The Solicitors Regulation Authority (SRA) has announced it will extend the Solicitors Indemnity Fund (SIF) for a year to allow further consultation on the future of post six-year run-off cover. 

The extension is subject to an affordability test; if met, SIF will continue to provide post six-year run-off cover for claims against firms which have closed without a successor practice until September 2022.

Earlier this year, the SRA announced its intention to close the fund in September 2021 – an announcement met with widespread concern by the profession.

Post six-year run-off cover supplements the mandatory six-year run-off cover firms must maintain. SIF provided indemnity cover until 2000, when open market insurance took its place.
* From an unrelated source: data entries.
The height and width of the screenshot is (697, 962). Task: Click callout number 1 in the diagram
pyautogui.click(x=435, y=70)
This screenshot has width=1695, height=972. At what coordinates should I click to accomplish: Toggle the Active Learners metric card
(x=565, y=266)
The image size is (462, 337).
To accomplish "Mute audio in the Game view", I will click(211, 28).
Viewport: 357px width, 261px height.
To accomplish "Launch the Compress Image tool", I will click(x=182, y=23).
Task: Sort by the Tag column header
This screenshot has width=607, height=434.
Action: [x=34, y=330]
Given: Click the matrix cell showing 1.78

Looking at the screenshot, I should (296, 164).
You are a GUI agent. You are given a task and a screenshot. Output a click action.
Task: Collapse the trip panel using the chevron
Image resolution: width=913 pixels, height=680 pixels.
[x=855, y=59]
In 2006, it was decided SIF would provide the post six-year run-off cover until 30 September 2017, later further extended to September 2021. 

The SRA said this was “explicitly to allow affected firms, solicitors and insurers to consider… development of products that can offer… cover for those who want [the] additional insurance”.

The SRA has said it was only as the deadline for SIF closure loomed, that engagement with potential issues increased, which the SRA appears to suggest is ‘too little, too late’. 

Commenting on discussions held at the SRA’s board meeting on 8 June, SRA chair, Anna Bradley, said: “… it is disappointing… this [interest] came so late in the day and as a result is set against the backdrop of significant concerns about the future viability of SIF”.

The SRA said there has previously been a “shared recognition that the future viability of the fund to provide post six-year run-off cover was coming to an end”. 

It said: “Consideration was being given to the purchase of a master insurance product to manage any remaining liabilities in a cost-effective way (and it is hoped this work will continue), and the use of residual funds”.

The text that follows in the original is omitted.